* Problem to solve: Only the lines of the data below from the one with "Open the [id].delete.ts file" through the one with "Enable the Virtual checkbox" are wanted. Repeat them exactly.
[[ Available data, beginning ]]
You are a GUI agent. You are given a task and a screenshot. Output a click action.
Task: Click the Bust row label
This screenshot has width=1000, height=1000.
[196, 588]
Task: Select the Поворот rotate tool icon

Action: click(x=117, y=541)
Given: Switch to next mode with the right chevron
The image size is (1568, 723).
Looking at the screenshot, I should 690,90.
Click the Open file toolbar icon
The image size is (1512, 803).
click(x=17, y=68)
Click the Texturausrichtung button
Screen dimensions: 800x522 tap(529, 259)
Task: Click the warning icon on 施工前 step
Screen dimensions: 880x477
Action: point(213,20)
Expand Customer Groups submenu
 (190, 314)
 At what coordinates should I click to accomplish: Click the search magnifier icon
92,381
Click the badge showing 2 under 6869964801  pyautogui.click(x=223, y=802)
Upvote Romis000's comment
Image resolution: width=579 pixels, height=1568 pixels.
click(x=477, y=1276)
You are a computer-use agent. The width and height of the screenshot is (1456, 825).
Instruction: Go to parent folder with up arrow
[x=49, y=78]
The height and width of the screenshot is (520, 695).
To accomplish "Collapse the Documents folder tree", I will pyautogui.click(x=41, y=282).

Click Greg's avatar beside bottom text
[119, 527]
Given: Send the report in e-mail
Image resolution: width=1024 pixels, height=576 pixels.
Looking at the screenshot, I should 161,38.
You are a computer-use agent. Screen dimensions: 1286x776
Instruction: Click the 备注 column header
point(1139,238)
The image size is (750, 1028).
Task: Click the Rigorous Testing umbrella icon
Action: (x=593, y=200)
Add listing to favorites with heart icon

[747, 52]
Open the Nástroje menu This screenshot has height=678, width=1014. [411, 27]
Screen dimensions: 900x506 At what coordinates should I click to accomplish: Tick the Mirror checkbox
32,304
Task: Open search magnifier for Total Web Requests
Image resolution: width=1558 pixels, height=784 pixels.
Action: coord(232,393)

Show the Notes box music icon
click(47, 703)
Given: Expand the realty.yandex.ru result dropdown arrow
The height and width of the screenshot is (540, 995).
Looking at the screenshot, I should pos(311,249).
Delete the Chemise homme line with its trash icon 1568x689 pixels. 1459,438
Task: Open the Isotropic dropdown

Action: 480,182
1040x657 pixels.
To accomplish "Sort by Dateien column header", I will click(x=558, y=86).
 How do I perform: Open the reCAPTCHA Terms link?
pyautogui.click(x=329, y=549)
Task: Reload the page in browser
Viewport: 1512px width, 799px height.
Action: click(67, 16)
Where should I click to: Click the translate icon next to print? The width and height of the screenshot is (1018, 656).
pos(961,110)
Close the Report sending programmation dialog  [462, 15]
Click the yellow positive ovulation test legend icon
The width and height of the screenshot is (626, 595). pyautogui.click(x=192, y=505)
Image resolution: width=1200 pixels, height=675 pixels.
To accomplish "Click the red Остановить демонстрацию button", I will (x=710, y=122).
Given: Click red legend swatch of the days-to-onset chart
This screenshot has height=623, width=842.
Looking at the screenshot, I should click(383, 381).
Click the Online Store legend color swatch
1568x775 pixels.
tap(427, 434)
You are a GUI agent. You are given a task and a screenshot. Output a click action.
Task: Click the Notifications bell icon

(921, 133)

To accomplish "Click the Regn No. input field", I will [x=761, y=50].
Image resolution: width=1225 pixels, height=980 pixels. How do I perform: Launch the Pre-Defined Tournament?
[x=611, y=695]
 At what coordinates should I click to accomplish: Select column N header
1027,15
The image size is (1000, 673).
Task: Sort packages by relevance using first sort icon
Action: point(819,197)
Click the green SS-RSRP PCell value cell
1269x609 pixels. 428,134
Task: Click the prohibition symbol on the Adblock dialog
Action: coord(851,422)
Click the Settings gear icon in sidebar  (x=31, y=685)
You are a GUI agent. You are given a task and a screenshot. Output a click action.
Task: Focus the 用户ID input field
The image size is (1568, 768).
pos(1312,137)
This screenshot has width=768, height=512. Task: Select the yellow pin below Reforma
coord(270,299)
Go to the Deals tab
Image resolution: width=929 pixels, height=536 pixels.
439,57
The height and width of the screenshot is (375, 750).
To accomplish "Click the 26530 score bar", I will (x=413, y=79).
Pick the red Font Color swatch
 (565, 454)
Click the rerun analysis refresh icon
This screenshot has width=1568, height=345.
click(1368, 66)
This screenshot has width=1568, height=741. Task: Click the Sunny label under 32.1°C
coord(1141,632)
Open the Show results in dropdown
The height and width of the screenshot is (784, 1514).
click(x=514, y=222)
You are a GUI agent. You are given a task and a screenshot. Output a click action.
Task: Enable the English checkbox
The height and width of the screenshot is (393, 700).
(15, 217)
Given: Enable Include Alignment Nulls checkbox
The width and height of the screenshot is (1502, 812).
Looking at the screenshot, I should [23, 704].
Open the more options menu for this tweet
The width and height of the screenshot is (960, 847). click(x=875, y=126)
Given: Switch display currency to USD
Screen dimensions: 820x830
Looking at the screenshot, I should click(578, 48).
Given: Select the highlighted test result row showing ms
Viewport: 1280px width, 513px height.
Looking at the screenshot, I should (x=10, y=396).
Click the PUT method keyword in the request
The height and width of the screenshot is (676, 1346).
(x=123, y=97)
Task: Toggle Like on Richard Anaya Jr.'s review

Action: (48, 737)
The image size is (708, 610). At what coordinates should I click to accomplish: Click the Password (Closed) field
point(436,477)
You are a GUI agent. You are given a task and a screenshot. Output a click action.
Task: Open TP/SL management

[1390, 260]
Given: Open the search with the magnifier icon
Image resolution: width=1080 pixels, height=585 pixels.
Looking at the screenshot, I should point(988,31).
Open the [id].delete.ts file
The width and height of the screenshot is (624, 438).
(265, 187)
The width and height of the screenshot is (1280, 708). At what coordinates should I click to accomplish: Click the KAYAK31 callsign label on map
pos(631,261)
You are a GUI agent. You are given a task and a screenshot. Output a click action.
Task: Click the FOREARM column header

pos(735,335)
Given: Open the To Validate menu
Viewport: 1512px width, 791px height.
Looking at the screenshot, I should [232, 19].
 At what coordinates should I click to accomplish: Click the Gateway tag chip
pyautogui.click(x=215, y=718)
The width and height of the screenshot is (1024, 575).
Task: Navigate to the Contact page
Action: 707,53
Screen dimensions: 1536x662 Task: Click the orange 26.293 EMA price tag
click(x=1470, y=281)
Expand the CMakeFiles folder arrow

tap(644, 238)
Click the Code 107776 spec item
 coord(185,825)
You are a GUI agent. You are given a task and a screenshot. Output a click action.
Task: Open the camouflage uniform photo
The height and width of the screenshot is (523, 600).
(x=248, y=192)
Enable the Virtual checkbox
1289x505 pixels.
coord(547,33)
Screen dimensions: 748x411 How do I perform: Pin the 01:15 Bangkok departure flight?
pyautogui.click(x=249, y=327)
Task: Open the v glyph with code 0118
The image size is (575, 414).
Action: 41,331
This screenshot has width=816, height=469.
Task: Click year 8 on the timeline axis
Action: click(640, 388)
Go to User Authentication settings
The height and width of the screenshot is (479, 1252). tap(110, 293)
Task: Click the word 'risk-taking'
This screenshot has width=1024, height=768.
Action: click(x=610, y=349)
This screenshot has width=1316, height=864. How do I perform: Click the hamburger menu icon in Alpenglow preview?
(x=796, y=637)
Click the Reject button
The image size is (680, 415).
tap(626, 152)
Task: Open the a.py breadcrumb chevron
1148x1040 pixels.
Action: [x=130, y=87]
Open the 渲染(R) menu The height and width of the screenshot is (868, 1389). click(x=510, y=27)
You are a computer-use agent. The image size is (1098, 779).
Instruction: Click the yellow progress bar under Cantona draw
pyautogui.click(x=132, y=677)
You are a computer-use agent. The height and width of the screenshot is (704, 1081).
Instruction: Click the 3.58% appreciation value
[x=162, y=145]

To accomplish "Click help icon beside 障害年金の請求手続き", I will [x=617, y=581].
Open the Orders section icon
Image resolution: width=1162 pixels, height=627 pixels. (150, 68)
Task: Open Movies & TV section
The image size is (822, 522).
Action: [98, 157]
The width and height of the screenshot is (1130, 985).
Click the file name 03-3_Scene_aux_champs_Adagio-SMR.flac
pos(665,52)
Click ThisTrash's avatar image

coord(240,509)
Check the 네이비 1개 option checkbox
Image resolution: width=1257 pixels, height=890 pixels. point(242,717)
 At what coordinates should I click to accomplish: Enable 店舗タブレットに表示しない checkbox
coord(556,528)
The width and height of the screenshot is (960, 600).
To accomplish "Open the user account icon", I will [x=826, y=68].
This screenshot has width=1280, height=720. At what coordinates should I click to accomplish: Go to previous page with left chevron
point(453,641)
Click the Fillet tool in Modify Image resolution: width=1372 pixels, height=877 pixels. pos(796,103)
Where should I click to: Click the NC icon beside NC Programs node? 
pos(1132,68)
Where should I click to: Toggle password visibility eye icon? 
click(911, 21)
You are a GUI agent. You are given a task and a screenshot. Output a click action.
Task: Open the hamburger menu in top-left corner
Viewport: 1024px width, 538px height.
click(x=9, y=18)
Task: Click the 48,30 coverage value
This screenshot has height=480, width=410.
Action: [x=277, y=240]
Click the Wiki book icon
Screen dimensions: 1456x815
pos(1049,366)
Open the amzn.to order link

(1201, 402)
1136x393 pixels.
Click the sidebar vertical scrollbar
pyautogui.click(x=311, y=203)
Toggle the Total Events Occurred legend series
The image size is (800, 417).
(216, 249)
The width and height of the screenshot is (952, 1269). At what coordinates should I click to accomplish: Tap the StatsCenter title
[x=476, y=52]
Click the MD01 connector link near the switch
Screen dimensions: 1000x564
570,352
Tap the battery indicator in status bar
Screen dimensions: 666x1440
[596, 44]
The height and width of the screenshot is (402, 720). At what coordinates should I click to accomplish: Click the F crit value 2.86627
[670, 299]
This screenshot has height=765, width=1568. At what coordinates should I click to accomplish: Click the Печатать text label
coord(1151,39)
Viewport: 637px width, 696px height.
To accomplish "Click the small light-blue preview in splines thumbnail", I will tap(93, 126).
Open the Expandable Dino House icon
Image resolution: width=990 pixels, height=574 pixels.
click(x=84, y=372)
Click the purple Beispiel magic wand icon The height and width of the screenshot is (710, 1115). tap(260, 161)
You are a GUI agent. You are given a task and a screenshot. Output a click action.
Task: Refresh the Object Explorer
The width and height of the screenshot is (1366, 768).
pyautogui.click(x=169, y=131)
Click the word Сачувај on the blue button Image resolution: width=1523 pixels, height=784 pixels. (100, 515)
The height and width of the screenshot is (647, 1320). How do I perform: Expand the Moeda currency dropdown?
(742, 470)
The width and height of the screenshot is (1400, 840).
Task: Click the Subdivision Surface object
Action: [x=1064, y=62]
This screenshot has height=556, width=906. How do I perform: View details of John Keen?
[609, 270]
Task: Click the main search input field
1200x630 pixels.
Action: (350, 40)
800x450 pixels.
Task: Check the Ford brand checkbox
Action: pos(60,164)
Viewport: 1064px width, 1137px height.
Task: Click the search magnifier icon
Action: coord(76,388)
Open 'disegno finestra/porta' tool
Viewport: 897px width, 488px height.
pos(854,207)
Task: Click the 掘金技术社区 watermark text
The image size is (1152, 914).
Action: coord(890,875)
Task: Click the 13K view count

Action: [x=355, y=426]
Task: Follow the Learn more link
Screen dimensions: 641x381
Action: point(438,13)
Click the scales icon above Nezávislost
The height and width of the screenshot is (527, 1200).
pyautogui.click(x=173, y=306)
[[ Available data, end ]]
* Exercise answer:
Open the [id].delete.ts file
The width and height of the screenshot is (624, 438).
(265, 187)
The width and height of the screenshot is (1280, 708). At what coordinates should I click to accomplish: Click the KAYAK31 callsign label on map
pos(631,261)
You are a GUI agent. You are given a task and a screenshot. Output a click action.
Task: Click the FOREARM column header

pos(735,335)
Given: Open the To Validate menu
Viewport: 1512px width, 791px height.
Looking at the screenshot, I should [232, 19].
 At what coordinates should I click to accomplish: Click the Gateway tag chip
pyautogui.click(x=215, y=718)
The width and height of the screenshot is (1024, 575).
Task: Navigate to the Contact page
Action: 707,53
Screen dimensions: 1536x662 Task: Click the orange 26.293 EMA price tag
click(x=1470, y=281)
Expand the CMakeFiles folder arrow

tap(644, 238)
Click the Code 107776 spec item
 coord(185,825)
You are a GUI agent. You are given a task and a screenshot. Output a click action.
Task: Open the camouflage uniform photo
The height and width of the screenshot is (523, 600).
(x=248, y=192)
Enable the Virtual checkbox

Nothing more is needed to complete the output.